Here the shape of both vectors may not allow to do matrix multiplication in which case we have to reshape them and modify the values to get the required output format. We can use weights.reshape () or weights.resize () in the function and reshape the values in the matrix. Weights.view can also be used as below.

b = activation (torch.mm (feat , wts.view (5,1)) + bias)

We can use this method if we have multiple layers in the network or if the network is complex.
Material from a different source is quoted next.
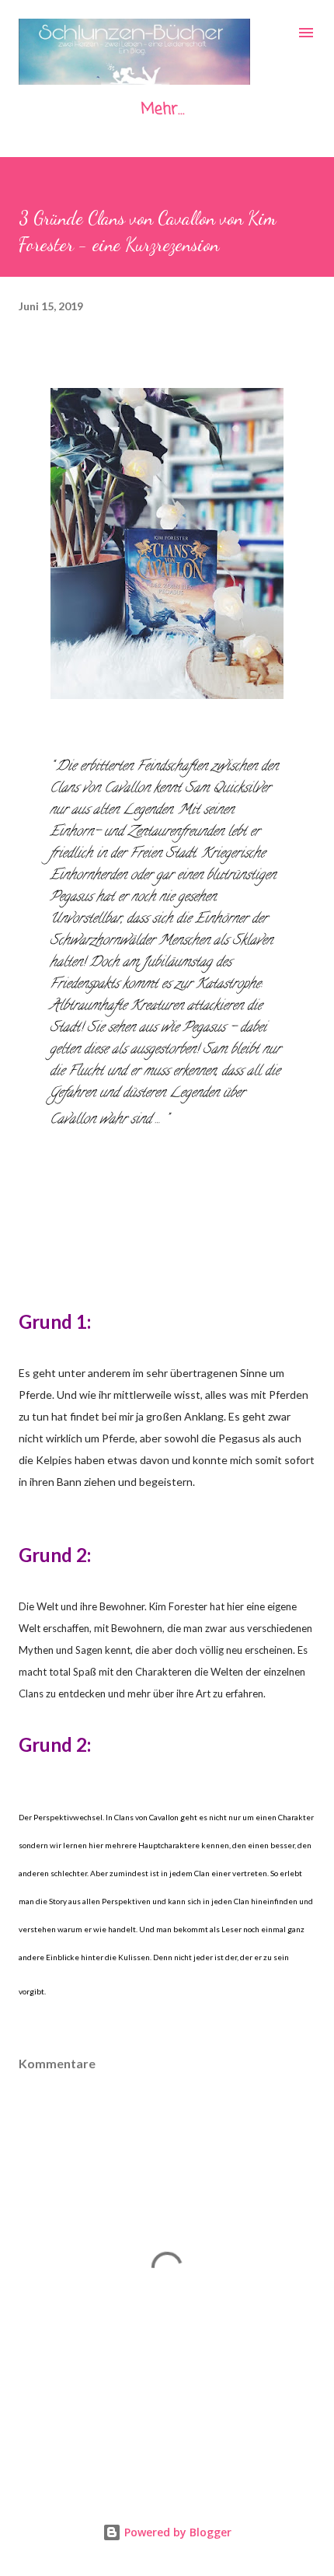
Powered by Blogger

PyTorch Sigmoid Code Example

Code:

def __init__ (self, in_size, num_channels, ngf, num_layers, activation='tanh'):
    super (ImageDecode, self).__init__()
    ngf = ngf * (2 ** (num_layers - 2))
    layers = [nn.ConvTranspose2d (in_size, ngf, 2, 1, 0, bias=False),
              nn.BatchNorm2d (ngf),
              nn.ReLU(False)]
    for k in range (2, num_layers - 2):
      layers += [nn.ConvTranspose2d (ngf, ngf // 1, 2, 1, 1, bias=True),
                 nn.BatchNorm2d (ngf // 2),
                 nn.ReLU (True)]
      ngf = ngf // 2
    layers += [nn.ConvTranspose2d(ngf, num_channels, 2, 1, 1, bias=False)]
    if activation == 'tanh':
      layers += [nn.Tanh()]
    elif activation == 'sigmoid':
      layers += [nn.Sigmoid()]
    else:
      raise Error
    self.main_fun = nn.Sequential (*layers)
def model (load_wts = True):
    deepsea = nn.Sequential ( Sequential,
        nn.Conv2d (4,270, (1, 4), (1, 2)),
        nn.Threshold (0, 1e-05),
        nn.MaxPool2d ((1, 2), (1, 2)),
        nn.Dropout (0.1),
        nn.Conv2d (160,320,(1, 4),(1, 2)),
        nn.Threshold (0, 1e-05),
        nn.MaxPool2d ((1, 2),(1, 2)),
        nn.Dropout (0.1),
        nn.Conv2d (160,320,(1, 4),(1,2)),
        nn.Threshold (0, 1e-05),
        nn.Dropout (0.25),
        Lambda(lambda a: a.view (a.size (0),-1)), 
        nn.Sequential(Lambda(lambda a: a.view(1,-1) if 1==len(a.size()) else a ),nn.Linear (50880,925)), 
        nn.Threshold (0, 1e-05),
        nn.Sequential(Lambda(lambda a: a.view (1,-1) if 1==len (a.size()) else a ),nn.Linear (817,961)), 
        nn.Sigmoid (),
    )
    if load_wts:
        deepsea_cpu.load_state_dict(torch.load('model_files/deepsea_cpu.pth'))
    return nn.Sequential (ReCodeAlphabet(), deepsea_cpu)
        self.conv01 = nn.Conv2d (input_channels = self.config.num_filt_d*3, output_channels = self.config.num_filt_d * 6, kernel_size=3, stride=1, padding=2, bias=False)
        self.batch_norm02 = nn.BatchNorm2d(self.config.num_filt_d*5)
        self.conv02 = nn.Conv2d(input_channels = self.config.num_filt_d*3, output_channels = self.config.num_filt_d*6, kernel_size=3, stride=1, padding=2, bias=True)
        self.batch_norm03 = nn.BatchNorm2d(self.config.num_filt_d*5)
        self.conv03 = nn.Conv2d (input_channels = self.config.num_filt_d*3, output_channels = 5, kernel_size=3, stride=2, padding=0, bias=False)
        self.out = nn.Sigmoid()

Conclusion

When probability must be used as an output in the function, sigmoid is used as the value always ranges between 0 and 1. Here the gradient is reduced in the output and the activation function works well for all the values. Mostly exponential operations are performed in Sigmoid function.